La contribution des Juifs à l’identité européenne est si considérable qu’on ne voit pas comment l’en séparer ou la passer sous silence, comme le voudraient les antisémites. J’ai souvent dit, par exemple, ce que je dois aux interprètes juifs de la musique classique, de Clara Haskil à Evgeni Kissin, à des compositeurs comme Mendelsohnn, Ernest Bloch, Milhaud, à des poètes comme Mandelstam, Fondane, Celan, Brodsky, Jabès, à Proust, Kafka, Primo Levi, Bassani, aux philosophes Chestov, Rosenzweig, Harendt, Levinas, ou un essayiste comme George Steiner, etc. Et à la Bible, bien sûr… Les Juifs français constituent encore la communauté la plus nombreuse, en Europe.
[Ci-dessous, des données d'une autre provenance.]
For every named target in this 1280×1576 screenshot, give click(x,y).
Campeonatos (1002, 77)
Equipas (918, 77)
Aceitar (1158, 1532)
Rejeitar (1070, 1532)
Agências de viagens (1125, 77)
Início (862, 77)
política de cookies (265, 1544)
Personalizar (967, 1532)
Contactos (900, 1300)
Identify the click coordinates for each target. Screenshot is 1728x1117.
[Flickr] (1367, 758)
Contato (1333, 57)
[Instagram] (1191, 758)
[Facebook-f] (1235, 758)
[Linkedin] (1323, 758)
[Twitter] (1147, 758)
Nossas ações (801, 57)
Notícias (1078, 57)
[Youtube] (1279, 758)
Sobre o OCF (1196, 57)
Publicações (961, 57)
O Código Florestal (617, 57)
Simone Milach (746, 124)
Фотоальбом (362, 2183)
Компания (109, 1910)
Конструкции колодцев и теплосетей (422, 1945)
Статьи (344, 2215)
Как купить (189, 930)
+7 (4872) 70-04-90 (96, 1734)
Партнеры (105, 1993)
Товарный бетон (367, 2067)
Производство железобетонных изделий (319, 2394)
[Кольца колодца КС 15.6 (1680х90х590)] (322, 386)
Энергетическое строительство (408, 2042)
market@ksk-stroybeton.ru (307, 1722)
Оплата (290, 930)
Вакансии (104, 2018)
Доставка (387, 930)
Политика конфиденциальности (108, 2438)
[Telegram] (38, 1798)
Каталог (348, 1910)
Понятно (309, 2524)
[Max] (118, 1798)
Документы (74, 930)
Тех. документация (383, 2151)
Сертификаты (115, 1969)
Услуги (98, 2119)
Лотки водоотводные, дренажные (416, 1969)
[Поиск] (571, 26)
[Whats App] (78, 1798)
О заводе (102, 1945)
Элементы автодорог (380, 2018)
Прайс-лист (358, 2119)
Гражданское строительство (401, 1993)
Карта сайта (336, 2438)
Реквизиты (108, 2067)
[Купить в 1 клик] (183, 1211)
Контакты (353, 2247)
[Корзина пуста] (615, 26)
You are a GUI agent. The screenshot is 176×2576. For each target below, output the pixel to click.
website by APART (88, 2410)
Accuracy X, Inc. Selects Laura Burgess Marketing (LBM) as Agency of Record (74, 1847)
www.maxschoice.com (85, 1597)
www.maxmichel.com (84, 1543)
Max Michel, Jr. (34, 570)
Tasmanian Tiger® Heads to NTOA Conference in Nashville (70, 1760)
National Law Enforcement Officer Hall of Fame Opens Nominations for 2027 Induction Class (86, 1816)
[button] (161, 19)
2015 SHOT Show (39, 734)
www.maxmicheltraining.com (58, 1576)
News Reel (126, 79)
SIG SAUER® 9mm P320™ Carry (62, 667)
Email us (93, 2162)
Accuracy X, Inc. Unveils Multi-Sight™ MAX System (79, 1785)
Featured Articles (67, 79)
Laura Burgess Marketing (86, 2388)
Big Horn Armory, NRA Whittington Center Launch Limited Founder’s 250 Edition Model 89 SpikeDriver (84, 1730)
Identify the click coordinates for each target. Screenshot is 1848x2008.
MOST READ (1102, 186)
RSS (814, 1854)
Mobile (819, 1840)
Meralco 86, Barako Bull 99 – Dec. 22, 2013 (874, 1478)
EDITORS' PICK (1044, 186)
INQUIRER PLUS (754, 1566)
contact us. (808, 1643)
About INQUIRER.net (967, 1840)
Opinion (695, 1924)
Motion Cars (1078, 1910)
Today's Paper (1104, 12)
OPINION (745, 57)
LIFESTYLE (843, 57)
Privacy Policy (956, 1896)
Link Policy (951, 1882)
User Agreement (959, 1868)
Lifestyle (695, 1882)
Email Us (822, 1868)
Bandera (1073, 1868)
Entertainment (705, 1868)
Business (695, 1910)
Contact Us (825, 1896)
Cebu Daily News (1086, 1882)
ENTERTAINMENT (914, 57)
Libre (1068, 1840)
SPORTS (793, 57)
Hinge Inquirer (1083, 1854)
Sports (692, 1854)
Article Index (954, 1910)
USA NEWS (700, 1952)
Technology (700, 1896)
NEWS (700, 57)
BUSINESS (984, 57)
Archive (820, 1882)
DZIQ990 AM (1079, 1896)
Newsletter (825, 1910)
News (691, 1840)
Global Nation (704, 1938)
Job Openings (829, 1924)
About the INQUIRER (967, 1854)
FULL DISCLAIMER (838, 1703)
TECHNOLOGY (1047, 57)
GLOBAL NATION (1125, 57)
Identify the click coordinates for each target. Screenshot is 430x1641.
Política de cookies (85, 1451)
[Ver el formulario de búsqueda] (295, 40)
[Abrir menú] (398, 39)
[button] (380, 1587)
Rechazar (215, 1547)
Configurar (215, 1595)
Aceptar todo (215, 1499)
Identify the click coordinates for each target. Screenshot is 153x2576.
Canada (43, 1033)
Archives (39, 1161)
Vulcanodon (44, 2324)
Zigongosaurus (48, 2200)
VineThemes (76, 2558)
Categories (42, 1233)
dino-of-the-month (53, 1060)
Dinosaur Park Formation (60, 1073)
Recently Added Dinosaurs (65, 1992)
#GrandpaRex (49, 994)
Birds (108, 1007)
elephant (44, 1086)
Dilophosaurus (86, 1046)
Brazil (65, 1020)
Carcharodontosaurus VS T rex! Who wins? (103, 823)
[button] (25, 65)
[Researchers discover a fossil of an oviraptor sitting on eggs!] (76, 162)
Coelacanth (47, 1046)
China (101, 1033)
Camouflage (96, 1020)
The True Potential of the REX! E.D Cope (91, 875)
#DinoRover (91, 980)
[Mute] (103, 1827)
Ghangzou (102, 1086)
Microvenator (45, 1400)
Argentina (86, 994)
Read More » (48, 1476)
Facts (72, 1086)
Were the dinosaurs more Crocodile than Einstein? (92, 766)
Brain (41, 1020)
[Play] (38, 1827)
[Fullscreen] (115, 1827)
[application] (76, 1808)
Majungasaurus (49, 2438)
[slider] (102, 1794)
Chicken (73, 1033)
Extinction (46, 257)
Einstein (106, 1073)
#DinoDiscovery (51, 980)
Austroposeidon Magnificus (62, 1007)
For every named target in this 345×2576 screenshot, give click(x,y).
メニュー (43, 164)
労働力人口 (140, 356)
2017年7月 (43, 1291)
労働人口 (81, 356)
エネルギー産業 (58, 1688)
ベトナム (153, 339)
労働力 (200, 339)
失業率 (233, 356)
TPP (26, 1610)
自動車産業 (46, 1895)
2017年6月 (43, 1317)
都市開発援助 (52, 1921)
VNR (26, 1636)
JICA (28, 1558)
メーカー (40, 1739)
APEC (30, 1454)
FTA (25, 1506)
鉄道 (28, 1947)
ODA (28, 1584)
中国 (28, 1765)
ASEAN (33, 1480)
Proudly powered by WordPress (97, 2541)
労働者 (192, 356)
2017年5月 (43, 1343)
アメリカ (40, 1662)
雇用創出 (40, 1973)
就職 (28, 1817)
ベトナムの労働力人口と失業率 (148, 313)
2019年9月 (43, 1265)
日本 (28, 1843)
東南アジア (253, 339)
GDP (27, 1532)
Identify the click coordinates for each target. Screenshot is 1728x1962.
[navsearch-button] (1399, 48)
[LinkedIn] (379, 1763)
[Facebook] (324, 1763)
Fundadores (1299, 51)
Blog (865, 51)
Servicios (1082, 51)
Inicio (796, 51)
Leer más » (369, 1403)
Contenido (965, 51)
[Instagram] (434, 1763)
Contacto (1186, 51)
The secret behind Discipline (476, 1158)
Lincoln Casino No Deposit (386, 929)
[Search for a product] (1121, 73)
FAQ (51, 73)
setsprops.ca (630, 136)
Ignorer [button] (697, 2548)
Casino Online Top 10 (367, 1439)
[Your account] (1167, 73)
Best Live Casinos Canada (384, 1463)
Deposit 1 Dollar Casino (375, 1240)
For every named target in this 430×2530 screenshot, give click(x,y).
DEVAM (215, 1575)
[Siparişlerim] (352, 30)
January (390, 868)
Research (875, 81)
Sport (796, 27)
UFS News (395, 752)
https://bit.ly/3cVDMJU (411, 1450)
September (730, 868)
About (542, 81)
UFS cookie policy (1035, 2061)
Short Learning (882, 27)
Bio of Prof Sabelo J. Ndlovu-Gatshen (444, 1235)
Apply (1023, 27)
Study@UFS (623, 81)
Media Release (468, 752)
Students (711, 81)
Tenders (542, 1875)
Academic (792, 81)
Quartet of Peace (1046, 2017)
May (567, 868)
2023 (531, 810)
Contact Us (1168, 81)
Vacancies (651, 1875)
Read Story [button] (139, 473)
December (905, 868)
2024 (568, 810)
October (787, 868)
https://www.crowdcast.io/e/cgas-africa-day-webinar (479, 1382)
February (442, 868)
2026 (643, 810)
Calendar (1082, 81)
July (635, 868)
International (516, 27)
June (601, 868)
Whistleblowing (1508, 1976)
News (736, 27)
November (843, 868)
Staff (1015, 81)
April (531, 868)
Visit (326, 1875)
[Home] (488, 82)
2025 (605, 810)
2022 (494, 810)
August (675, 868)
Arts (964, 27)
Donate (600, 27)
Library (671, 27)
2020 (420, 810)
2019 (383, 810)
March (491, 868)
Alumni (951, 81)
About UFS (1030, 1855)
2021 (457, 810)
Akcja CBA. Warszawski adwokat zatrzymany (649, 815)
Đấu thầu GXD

Ils sont, hélas, l’objet de la haine antisémite de la part d’immigrés musulmans qui représentent l’actualisation, via l’islamisme, de l’antisionisme, et montrent bien l’incompatibilité de l’islam et du judéo-christianisme.
Vous avez consacré un livre à Israël, Israël depuis Beaufort, Qu’est-ce que vous aimez en Israël? À votre avis, quelles sont les raisons de la haine antisioniste?
J’ai grandi au Liban, entre 1960 et 1967. En face d’Israël, donc. J’y ai vu la Guerre des Six Jours. Plus tard, je me suis engagé aux côtés des chrétiens libanais, contre les Palestiniens marxistes qui tenaient sous leur coupe le Liban, pays militairement faible. Si le président Béchir Gemayel, n’avait pas été assassiné, en 1982, il aurait signé la paix avec Israël, nous le savons, et le Hezbollah ne contrôlerait pas aujourd’hui ce pays comme une organisation politico-mafieuse… Israël est donc, pour nous, le miroir de ce que devrait être toute nation, aujourd’hui, au lieu de se dissoudre dans le conglomérat sans âme de l’Union européenne, où le politiquement correct semble l’unique horizon politique. L’Union européenne est une structure économico-politique au service d’un Marché mondialisé pour lequel les nations, les droits de l’homme, l’antiracisme, les théories du genre sont des appareils idéologiques d’Etat servant à faire taire les récalcitrants qui refusent le nouvel ordre mondial.